On Friday, at least 22 people were killed and 45 injured after “heavy-calibre projectiles” landed near an office of the International Committee of the Red Cross in the Mawasi area of Rafah.

The strike “damaged the structure of the ICRC office, which is surrounded by hundreds of displaced civilians living in tents, including many of our Palestinian colleagues,” the humanitarian group wrote in a statement Friday.

“Firing so dangerously close to humanitarian structures puts the lives of civilians and Red Cross staff at risk,” the organization said, adding that the “incident caused a mass casualty influx at the nearby Red Cross Field Hospital.”
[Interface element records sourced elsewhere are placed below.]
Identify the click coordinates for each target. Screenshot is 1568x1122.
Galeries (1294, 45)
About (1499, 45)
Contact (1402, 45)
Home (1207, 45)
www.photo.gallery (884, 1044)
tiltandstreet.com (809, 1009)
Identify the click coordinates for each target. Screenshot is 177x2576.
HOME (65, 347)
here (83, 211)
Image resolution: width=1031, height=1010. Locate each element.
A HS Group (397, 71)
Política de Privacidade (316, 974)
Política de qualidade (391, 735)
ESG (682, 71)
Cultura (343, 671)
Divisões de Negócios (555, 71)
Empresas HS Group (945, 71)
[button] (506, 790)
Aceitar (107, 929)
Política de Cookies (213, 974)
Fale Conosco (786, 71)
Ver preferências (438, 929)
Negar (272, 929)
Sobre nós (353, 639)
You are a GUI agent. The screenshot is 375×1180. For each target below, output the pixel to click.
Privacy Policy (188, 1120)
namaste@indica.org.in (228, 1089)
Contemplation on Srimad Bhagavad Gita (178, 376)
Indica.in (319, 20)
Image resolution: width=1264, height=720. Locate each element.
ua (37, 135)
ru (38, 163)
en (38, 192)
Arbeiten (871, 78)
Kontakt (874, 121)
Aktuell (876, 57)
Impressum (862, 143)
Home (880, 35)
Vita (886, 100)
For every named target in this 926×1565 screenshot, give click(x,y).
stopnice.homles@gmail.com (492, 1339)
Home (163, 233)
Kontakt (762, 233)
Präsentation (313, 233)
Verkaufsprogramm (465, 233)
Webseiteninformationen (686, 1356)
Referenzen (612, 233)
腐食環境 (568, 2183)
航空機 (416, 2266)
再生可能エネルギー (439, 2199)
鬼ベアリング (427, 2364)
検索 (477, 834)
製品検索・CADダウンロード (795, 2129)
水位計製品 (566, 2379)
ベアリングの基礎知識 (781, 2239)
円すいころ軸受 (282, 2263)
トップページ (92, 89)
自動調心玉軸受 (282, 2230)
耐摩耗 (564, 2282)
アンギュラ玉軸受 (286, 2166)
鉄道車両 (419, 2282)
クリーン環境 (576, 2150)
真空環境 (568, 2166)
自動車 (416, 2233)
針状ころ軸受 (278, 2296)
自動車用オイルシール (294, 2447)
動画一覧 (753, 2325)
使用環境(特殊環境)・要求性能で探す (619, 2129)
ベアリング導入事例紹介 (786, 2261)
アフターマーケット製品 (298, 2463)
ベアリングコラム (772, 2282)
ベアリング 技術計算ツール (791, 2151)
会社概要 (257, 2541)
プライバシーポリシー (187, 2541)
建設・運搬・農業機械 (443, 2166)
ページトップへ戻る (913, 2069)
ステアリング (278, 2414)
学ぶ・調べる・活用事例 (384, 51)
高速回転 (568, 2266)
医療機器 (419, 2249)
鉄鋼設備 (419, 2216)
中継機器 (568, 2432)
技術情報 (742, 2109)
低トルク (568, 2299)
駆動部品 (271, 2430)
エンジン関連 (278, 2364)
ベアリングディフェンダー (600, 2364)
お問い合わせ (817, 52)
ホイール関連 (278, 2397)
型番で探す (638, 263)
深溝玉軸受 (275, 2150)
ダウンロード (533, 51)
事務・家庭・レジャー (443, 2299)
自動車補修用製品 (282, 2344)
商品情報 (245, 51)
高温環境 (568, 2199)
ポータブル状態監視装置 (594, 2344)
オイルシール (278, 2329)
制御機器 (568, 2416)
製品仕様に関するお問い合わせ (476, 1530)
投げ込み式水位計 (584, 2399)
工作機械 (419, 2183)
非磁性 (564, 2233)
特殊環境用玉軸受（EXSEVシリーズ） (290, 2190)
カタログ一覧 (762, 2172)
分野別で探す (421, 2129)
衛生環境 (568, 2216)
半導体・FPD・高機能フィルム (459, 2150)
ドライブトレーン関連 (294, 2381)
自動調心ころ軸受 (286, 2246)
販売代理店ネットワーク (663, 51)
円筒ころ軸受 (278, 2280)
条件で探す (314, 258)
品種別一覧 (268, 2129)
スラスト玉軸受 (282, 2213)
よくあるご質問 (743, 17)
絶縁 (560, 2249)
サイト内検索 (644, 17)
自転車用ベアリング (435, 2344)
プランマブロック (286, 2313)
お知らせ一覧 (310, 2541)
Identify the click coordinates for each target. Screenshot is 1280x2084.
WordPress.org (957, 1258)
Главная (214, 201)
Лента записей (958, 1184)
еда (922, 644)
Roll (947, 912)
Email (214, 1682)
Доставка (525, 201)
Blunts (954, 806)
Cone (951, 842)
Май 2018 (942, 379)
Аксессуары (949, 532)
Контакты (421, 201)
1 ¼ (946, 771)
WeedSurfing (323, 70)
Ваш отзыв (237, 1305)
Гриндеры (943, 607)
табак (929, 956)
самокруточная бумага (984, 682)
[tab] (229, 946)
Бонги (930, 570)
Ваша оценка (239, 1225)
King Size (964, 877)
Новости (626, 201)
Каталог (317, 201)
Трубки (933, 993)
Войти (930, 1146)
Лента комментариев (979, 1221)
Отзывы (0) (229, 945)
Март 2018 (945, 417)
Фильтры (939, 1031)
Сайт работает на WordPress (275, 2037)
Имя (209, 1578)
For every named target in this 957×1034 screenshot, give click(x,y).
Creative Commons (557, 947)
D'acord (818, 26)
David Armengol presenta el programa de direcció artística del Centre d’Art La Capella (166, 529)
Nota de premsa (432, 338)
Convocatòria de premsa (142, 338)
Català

The Israeli military said that it was “examining the incident,” but that an initial inquiry found “there was no direct attack carried out by the IDF against a Red Cross facility.”

The European Union’s foreign policy chief, Josep Borrell, called for an independent investigation into the shelling in a statement on X, formerly Twitter.

“An independent investigation is needed and those responsible must be held accountable,” he wrote. “Protection of civilians is an obligation under [the] Geneva Conventions.”

On Saturday night in Tel Aviv, massive crowds of demonstrators turned out to condemn the government of Prime Minister Benjamin Netanyahu, called for early elections and demand Israel reach a cease-fire deal with Hamas to free the remaining hostages held captive in Gaza.